Pixel coordinate grounding data
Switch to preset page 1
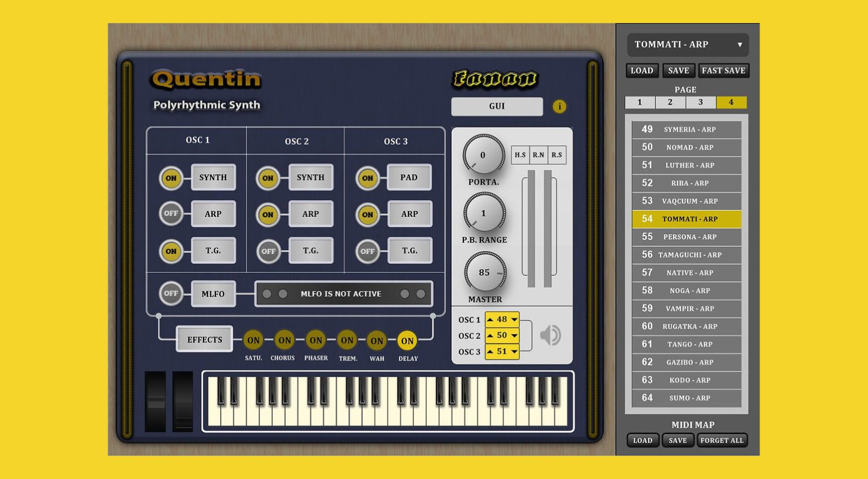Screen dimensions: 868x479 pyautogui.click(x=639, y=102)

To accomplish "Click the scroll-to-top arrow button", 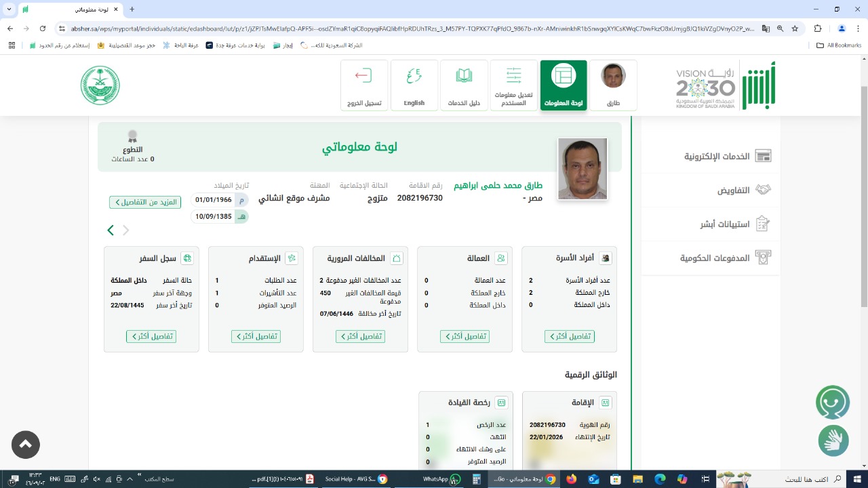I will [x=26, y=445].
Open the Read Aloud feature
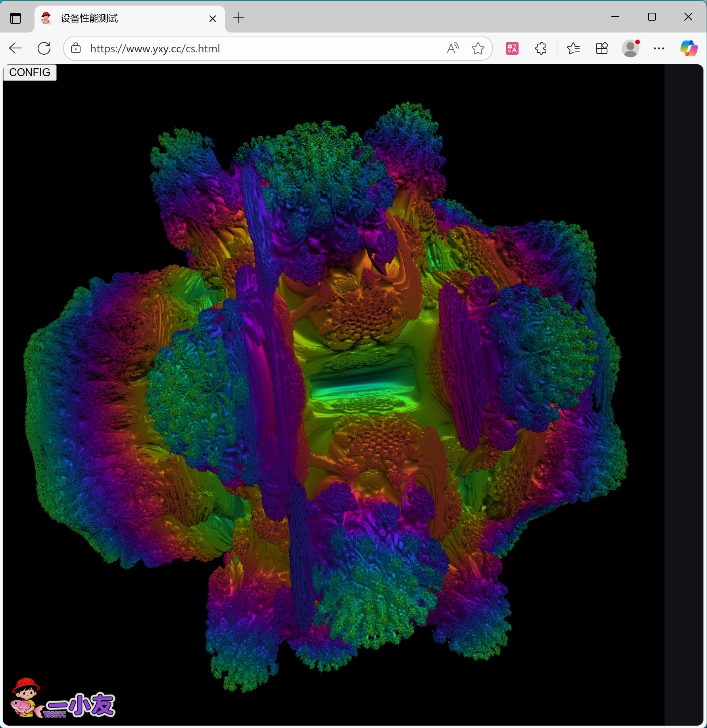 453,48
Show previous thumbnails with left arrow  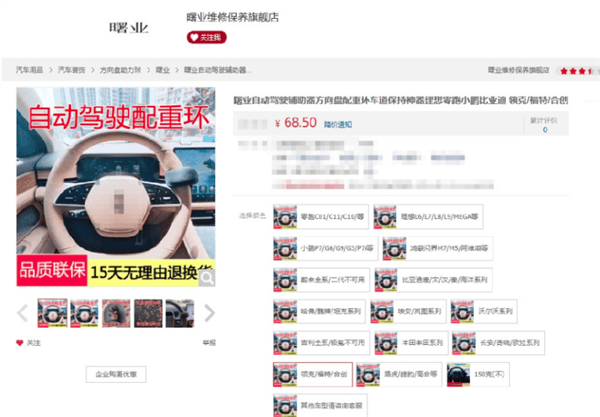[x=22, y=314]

---

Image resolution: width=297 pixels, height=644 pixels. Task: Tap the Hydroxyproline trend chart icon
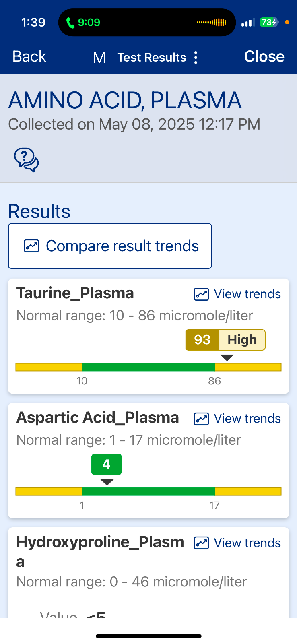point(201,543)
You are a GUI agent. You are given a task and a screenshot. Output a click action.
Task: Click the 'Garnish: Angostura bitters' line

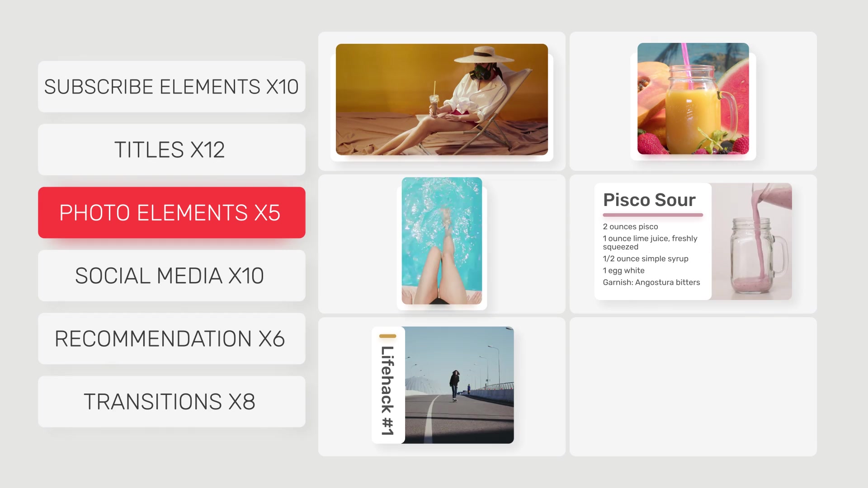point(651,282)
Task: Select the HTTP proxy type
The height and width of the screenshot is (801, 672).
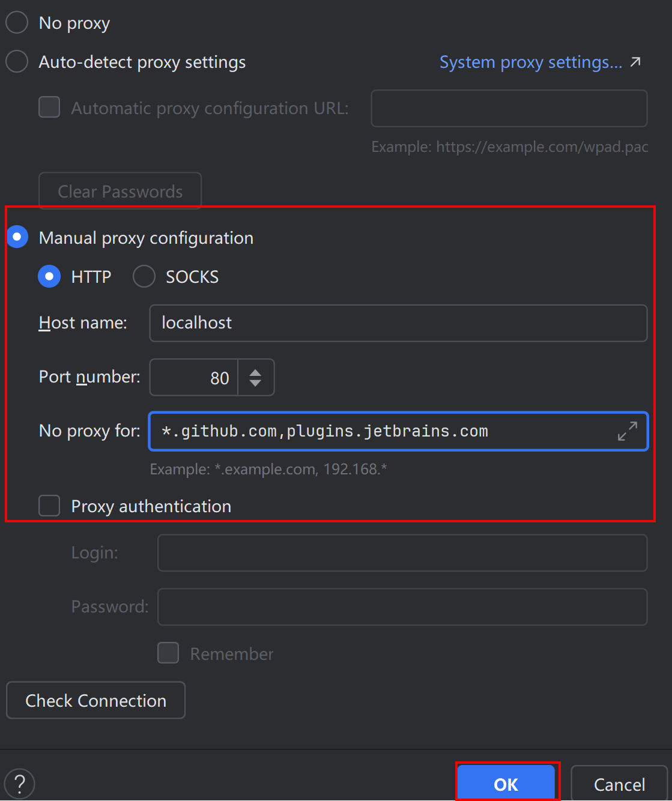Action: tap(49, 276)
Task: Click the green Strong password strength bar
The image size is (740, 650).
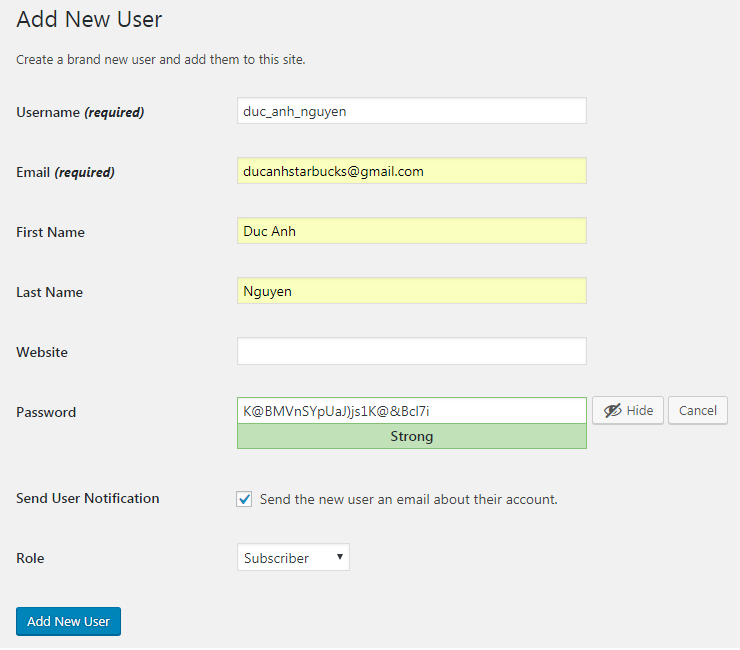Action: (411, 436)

> **EXERCISE AIM**
Print exactly the lines above that run from the one with "Image resolution: width=297" down to the one with "Task: Select the HTTP proxy type", and omit the pictures.

> **TASK SOLUTION**
Image resolution: width=297 pixels, height=644 pixels. Task: Tap the Hydroxyproline trend chart icon
point(201,543)
You are a GUI agent. You are given a task and a screenshot. Output a click action.
Task: Click the 'Garnish: Angostura bitters' line

point(651,282)
Task: Select the HTTP proxy type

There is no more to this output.